Scientific classification
- Domain: Eukaryota
- Kingdom: Animalia
- Phylum: Porifera
- Class: Calcarea
- Order: Clathrinida
- Family: Clathrinidae
- Genus: Borojevia
- Species: B. brasiliensis
- Binomial name: Borojevia brasiliensis (Solé-Cava, Klautau, Boury-Esnault, Borojevic and Thorpe, 1991)
- Synonyms: Clathrina brasiliensis Solé-Cava, Klautau, Boury-Esnault, Borojevic and Thorpe, 1991;

= Borojevia brasiliensis =

- Authority: (Solé-Cava, Klautau, Boury-Esnault, Borojevic and Thorpe, 1991)
- Synonyms: Clathrina brasiliensis Solé-Cava, Klautau, Boury-Esnault, Borojevic and Thorpe, 1991

Species of sponge

Borojevia brasiliensis is a species of calcareous sponge from Brazil, from which the species' name is derived.

==Description==
Cormus massive, formed of thin, regular and tightly anastomosed tubes. Oscula are simple openings, surrounded by a thin membrane, and located on the top of short conical projections. They receive water from large water-collecting tubes.

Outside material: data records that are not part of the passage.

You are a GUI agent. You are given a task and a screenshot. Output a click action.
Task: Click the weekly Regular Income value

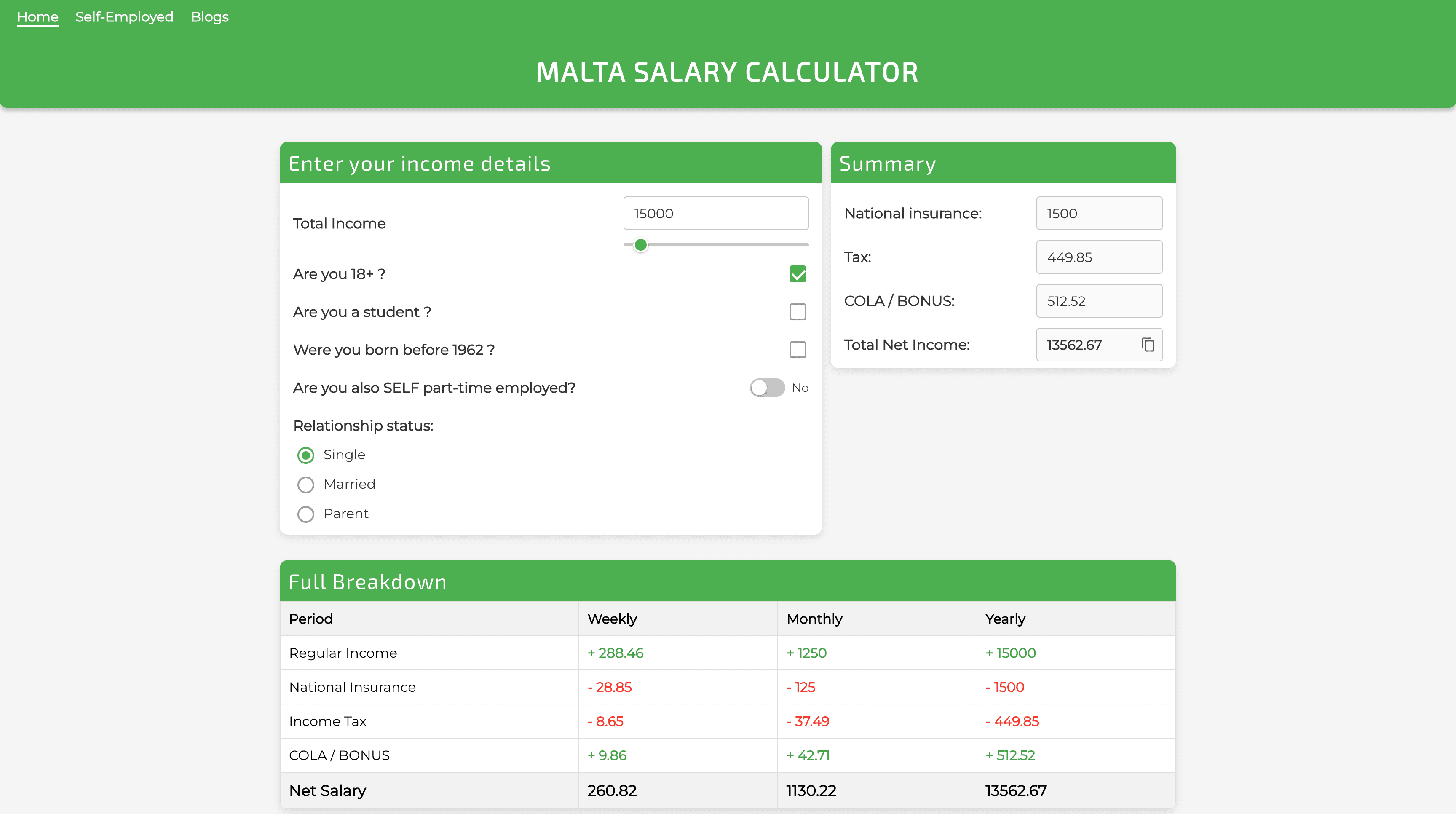tap(615, 653)
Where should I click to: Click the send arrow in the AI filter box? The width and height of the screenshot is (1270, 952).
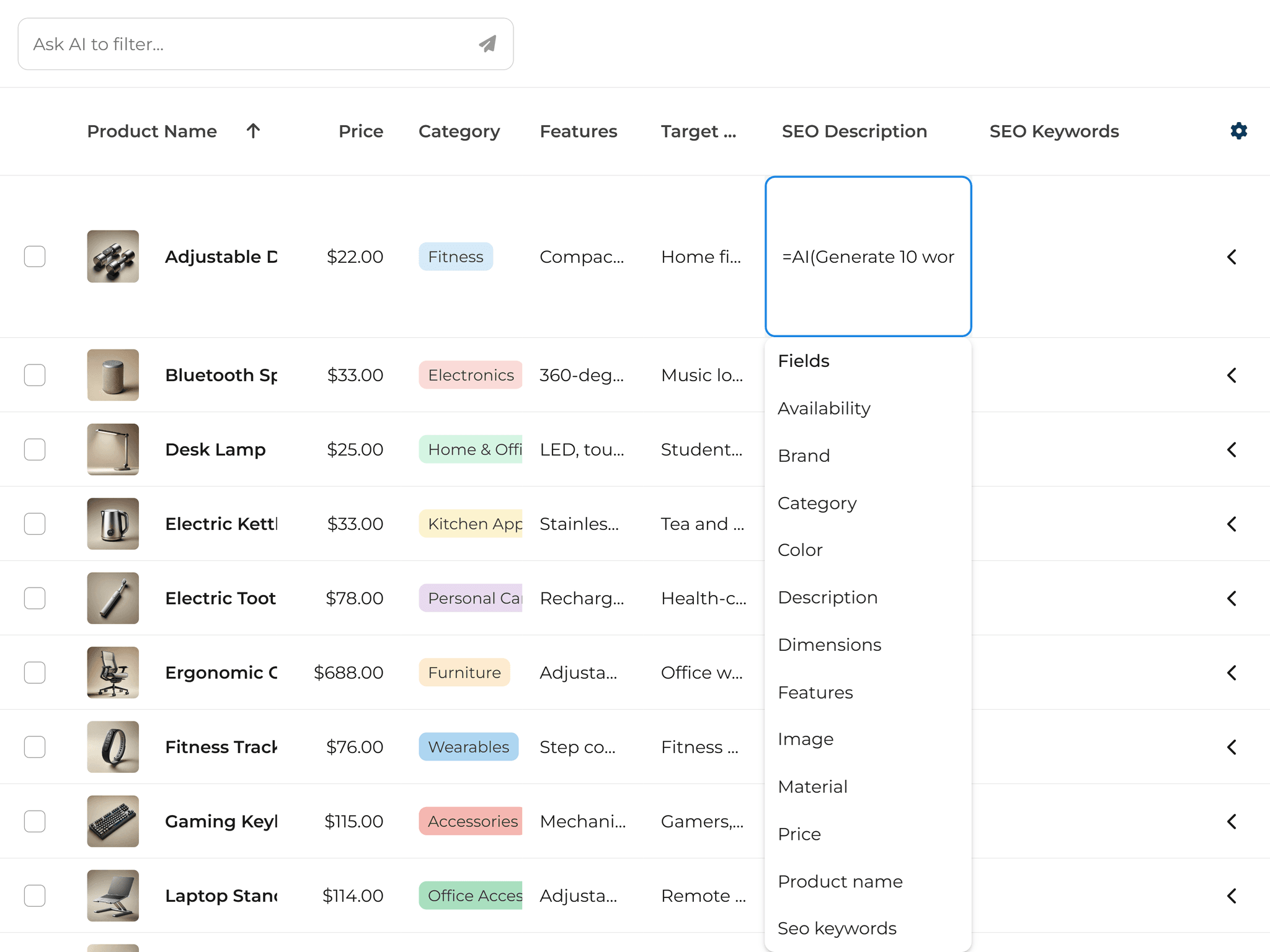[x=486, y=43]
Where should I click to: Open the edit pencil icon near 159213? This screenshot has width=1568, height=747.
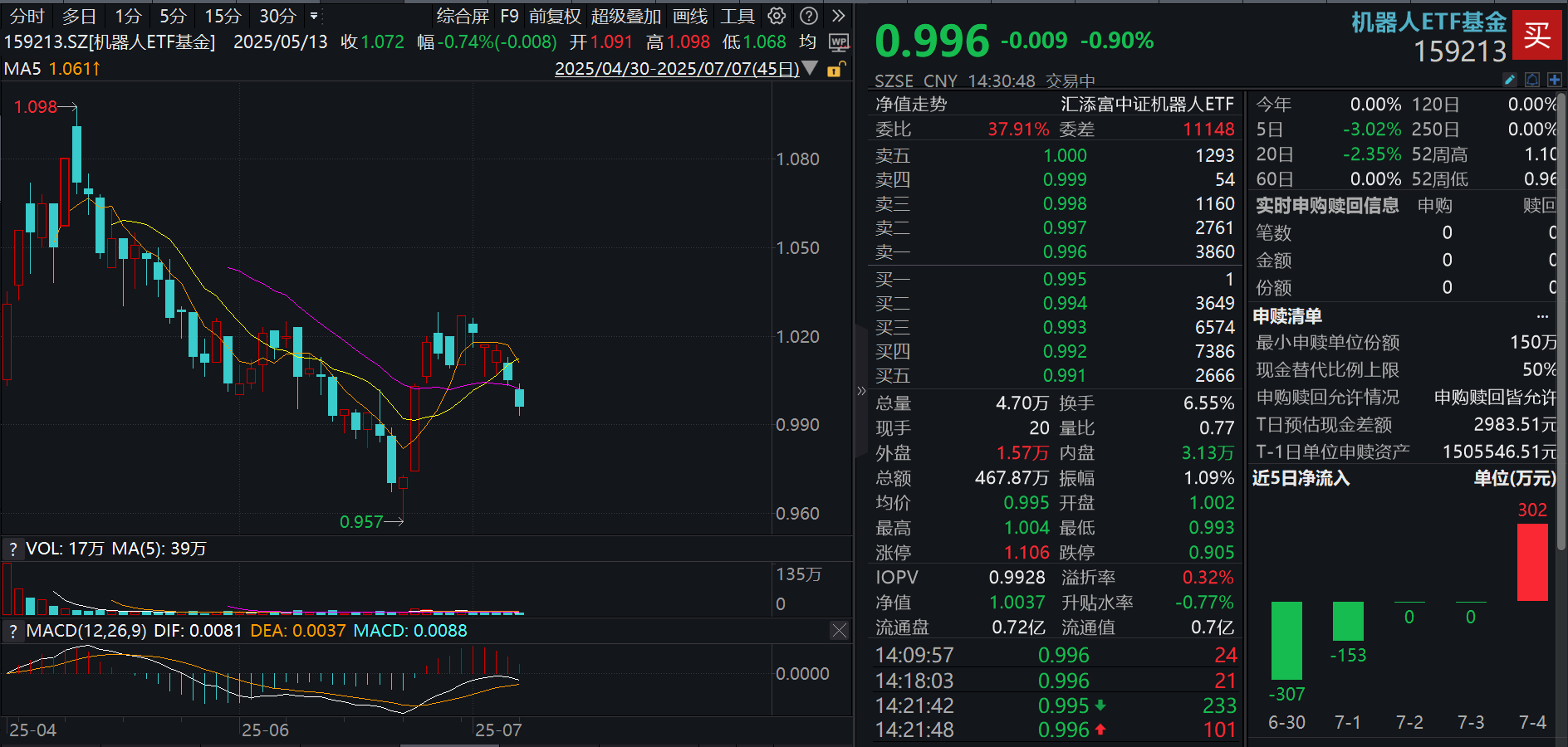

The skeleton comprises three kinds of spicule: triactines, tetractines and tripods. The triactines and tetractines are equiradiate and equiangular, with conical actines and blunt tips. The apical actine of the tetractines is shorter and thinner
than the facial ones, and it is conical, sharp and covered with short spines. This actine is always projected towards the inside of the tubes. Tripods are more irregular than the triactines and tetractines, and frequently they are sagittal. They normally have their centre raised but sometimes look like large conical triactines. However, it is possible to distinguish them
from large triactines because of the strong conical shape of their actines and because of their location. They are distributed on the surface of the external tubes in a monolayer, delimiting the cormus. Habitat is sciaphile.